[[ Data for analysis open ]]

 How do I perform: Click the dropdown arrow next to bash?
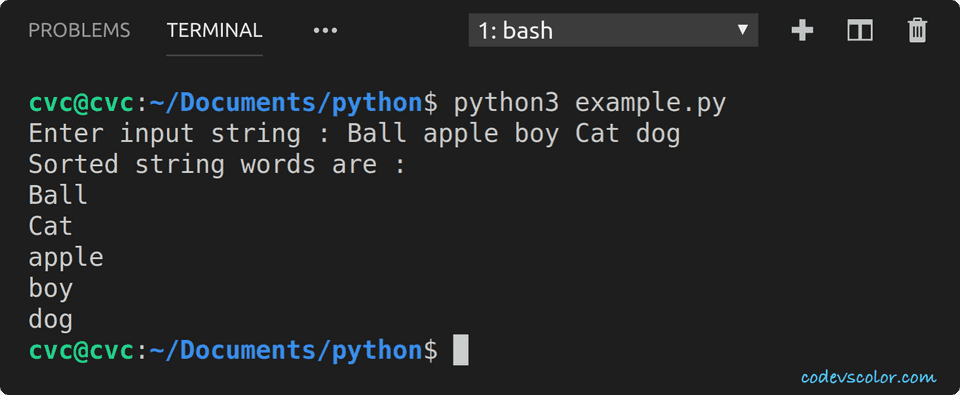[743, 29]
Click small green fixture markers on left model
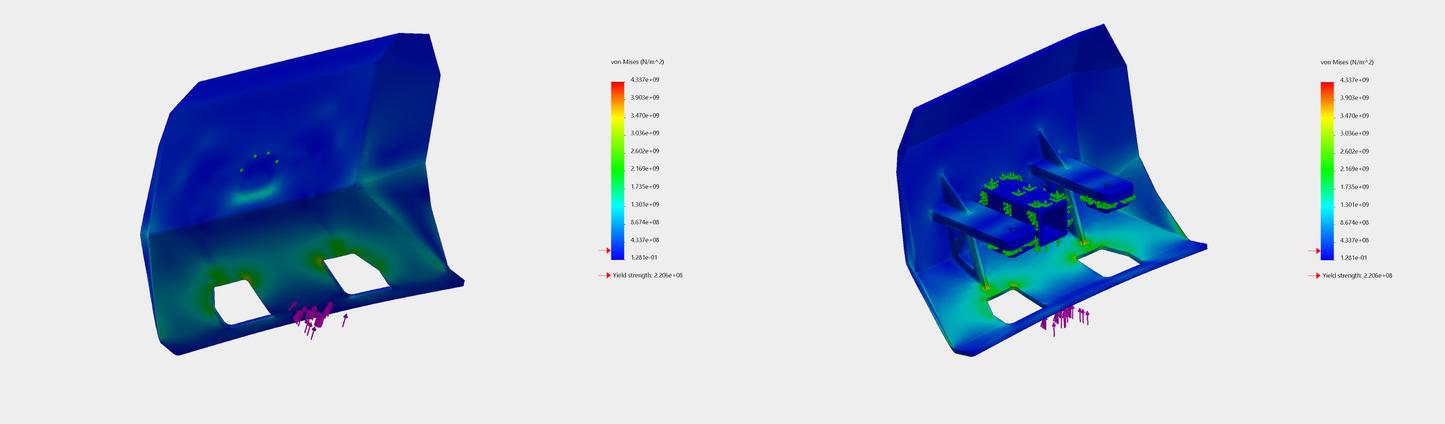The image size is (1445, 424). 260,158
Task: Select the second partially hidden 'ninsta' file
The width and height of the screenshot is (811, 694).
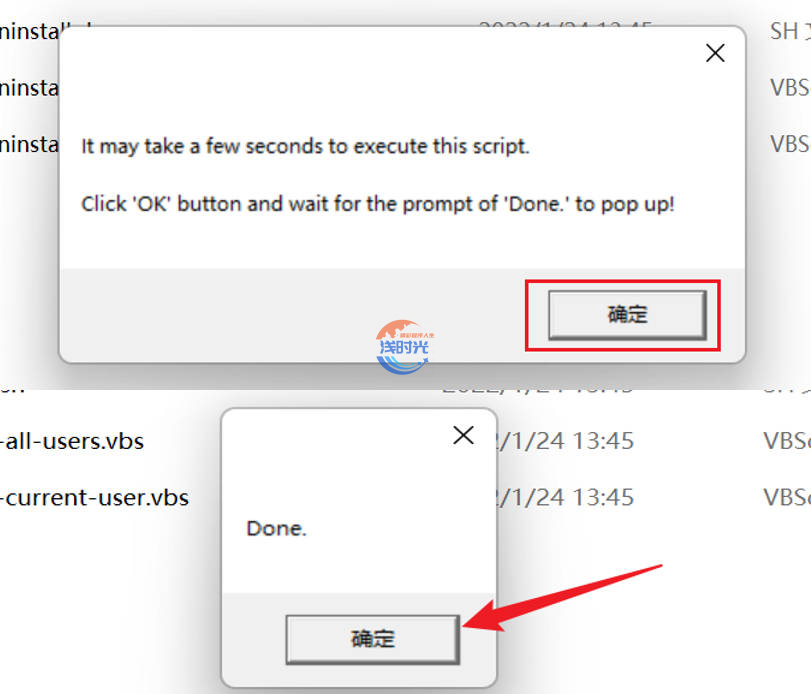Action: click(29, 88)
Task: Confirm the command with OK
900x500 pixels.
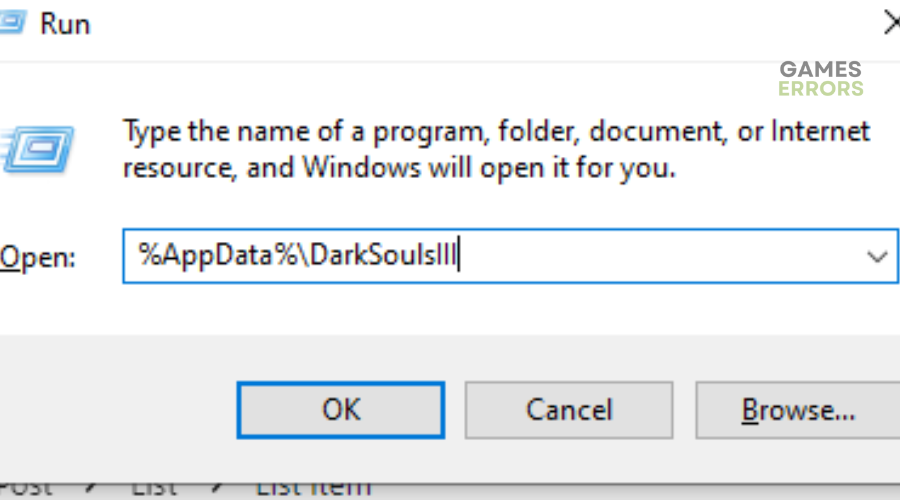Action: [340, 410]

[[ Data for analysis closed ]]
[[ Data for analysis open ]]

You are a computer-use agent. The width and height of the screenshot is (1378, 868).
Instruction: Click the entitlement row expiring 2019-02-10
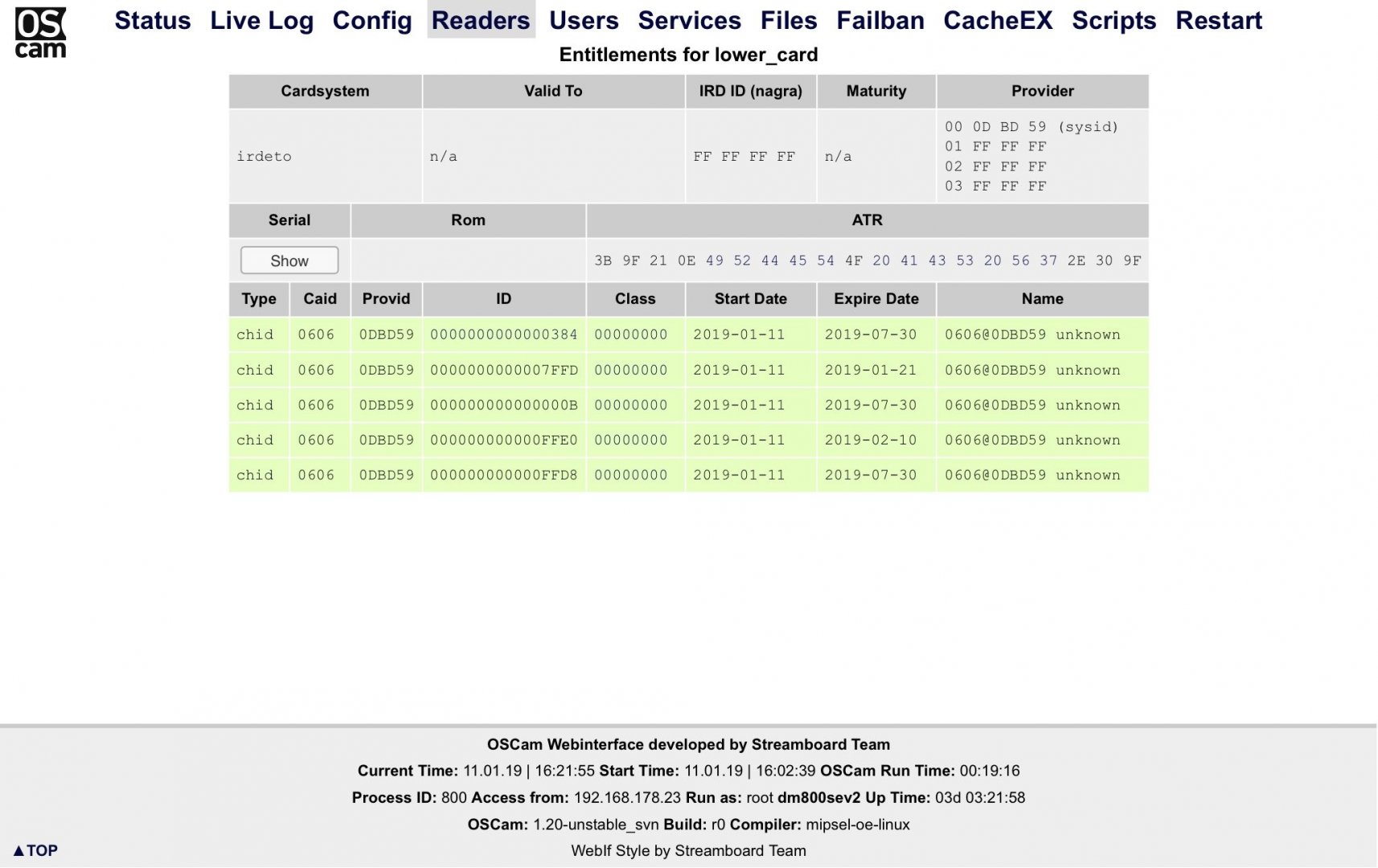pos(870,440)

[[ Data for analysis closed ]]

Gather and copy every line of the data in which the string "Task" is found.

• Reply:
Task: Select the second partially hidden 'ninsta' file
Task: Confirm the command with OK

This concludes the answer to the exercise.